Crash course: Meltdown in leveraged single-stock ETFs offers harsh lesson for investors

Crash course: Meltdown in leveraged single-stock ETFs offers harsh lesson for investors
A plunge in ultra-concentrated strategies, including two funds that have reportedly left investors with $1.7 billion in losses since launch, highlight risks from complex bets.
MAR 21, 2025

Several leveraged single-stock exchange-traded funds that gained attention during last year’s equity rally have seen sharp declines in recent weeks, raising concerns about investor understanding of their risk profiles.
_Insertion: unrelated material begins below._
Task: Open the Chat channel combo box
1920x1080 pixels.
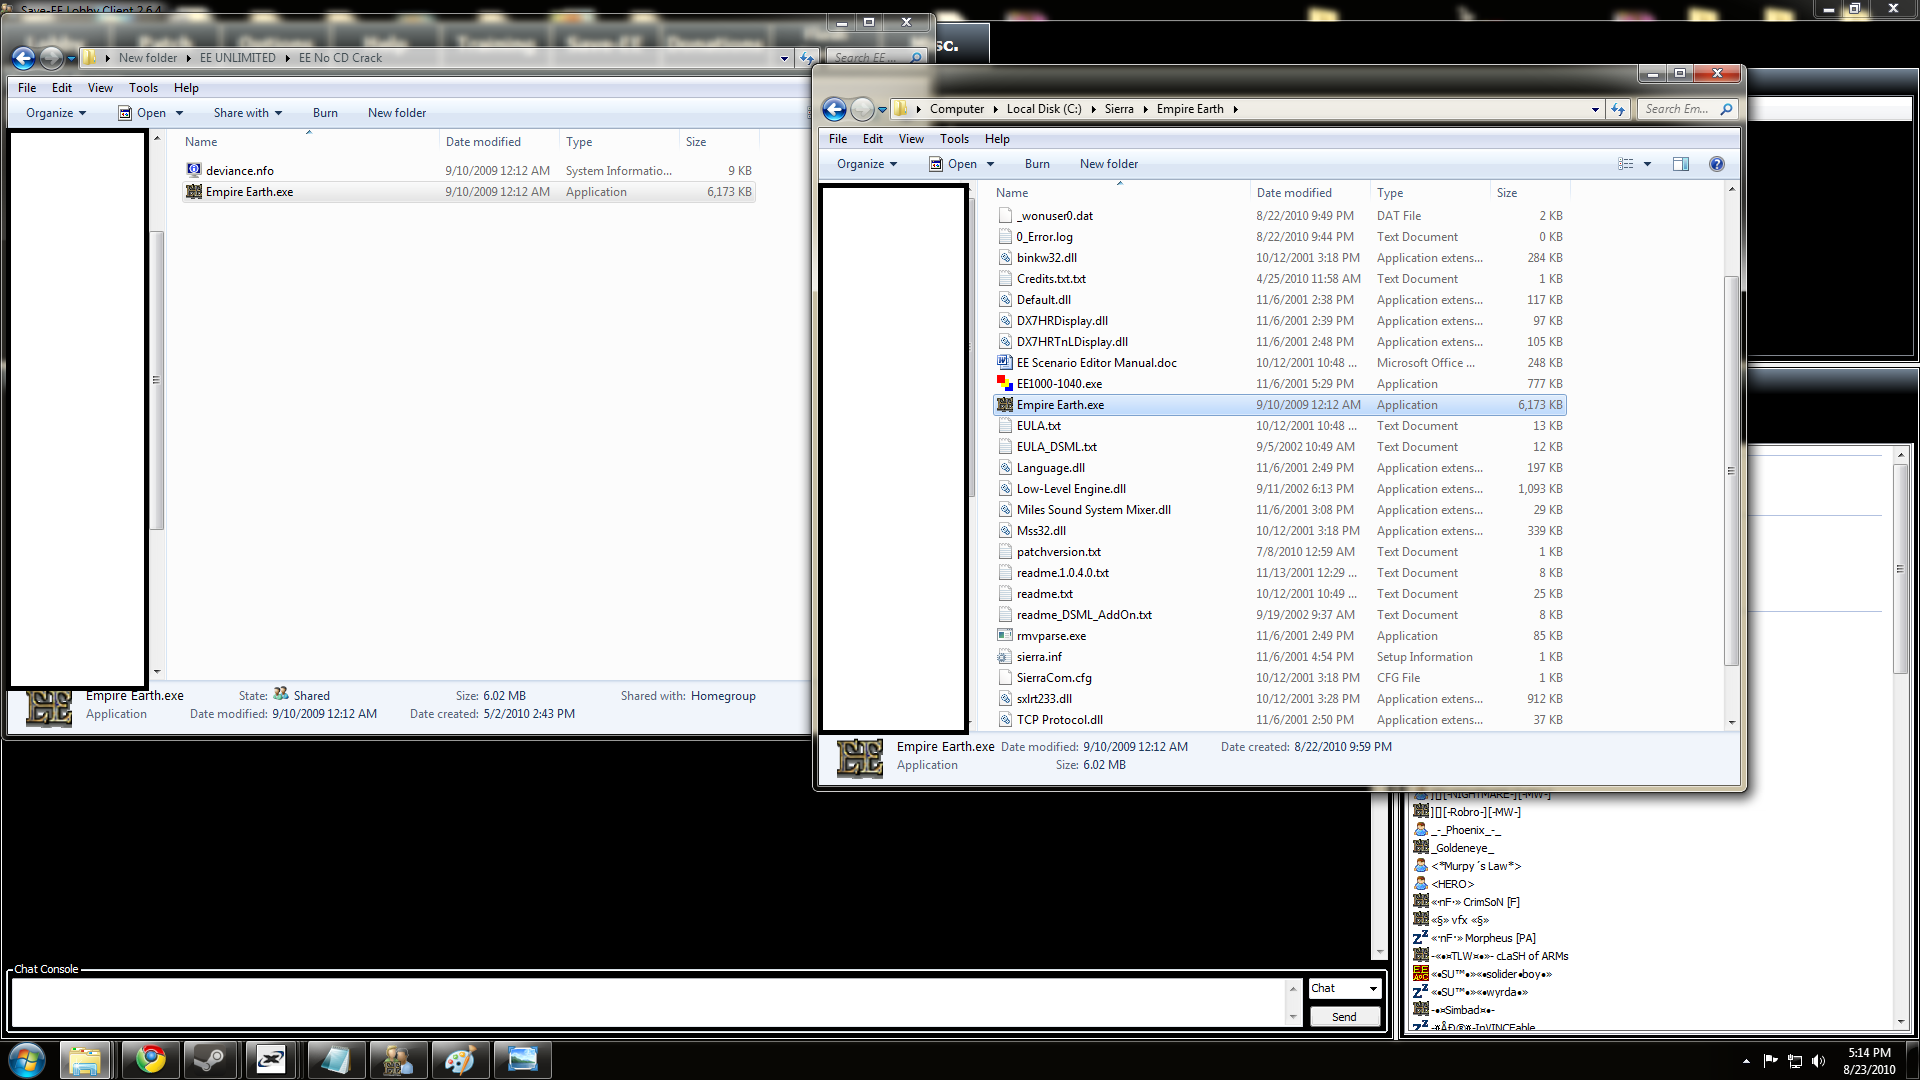Action: tap(1345, 988)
The performance swing highlights the volatility built into these funds, which use derivatives and borrowing to magnify daily price moves of underlying securities.

As reported by the Wall Street Journal, products offering amplified exposure to high-profile companies such as MicroStrategy and Tesla have lost between 80 and 83 percent of their value since peaking in November.

Competing MicroStrategy-focused funds launched by Defiance ETFs and Tuttle Capital Management saw their prices surge more than tenfold between September and November, reeling in billions of dollars from investors along the way.

Since then, they've reversed course: while the funds remain up from their launch price, Morningstar estimates that investors are collectively sitting on losses of about $1.7 billion due to the timing of inflows.

“It is like a thresher,” Morningstar analyst Jeffrey Ptak told the Journal. “Money goes in and it doesn’t come out.”

Leveraged single-stock ETFs debuted in the US in 2022, after gaining approval from regulators. Unlike traditional leveraged ETFs that offer exposure to broad indexes, these newer vehicles track individual equities – opening investors in them up to substantially greater concentration risks – and are typically marketed to short-term traders.

Despite warnings from fund issuers that these products are not intended for long-term holdings, their popularity has grown. According to Morningstar, total assets in leveraged ETFs increased 51 percent year over year, reaching $134 billion at the end of January.

“These products have become very popular, to a worrisome extent,” Ptak said.

The funds are part of a larger trend toward complex exchange-traded strategies. A January analysis from CFRA showed that 40 percent of all ETFs listed in the US in 2024 have derivatives as a central component of their strategy, double the share from 2014. Leveraged and inverse ETFs now make up about one-third of all derivatives-based equity ETFs, while leveraged single-stock products represent 9 percent.

The top three single-stock leveraged funds – tracking Nvidia, Tesla, and MicroStrategy – have been especially popular with retail traders, many of whom were drawn by social media hype and short-term performance.

Even during steep drops, retail traders can all too quickly pile into the strategies in a bid to amp up hoped-for gains from dip-buying. During the DeepSeek-induced January selloff in tech stocks, which saw stock market darling Nvidia lose nearly $600 billion of its market cap evaporate in one day, traders shoved $1 billion into the GraniteShares 2x Long NVDA Daily ETF, representing the fund's biggest single-day inflow record.

But the more recent reversal highlights the challenge of timing such volatile investments. Fund managers and analysts continue to warn that while gains can be dramatic in rising markets, the losses can be equally severe in a downturn, especially for those who do not actively manage their positions.

“Investors may not fully appreciate how quickly or severely leveraged funds’ performance can veer off course,” Ptak said.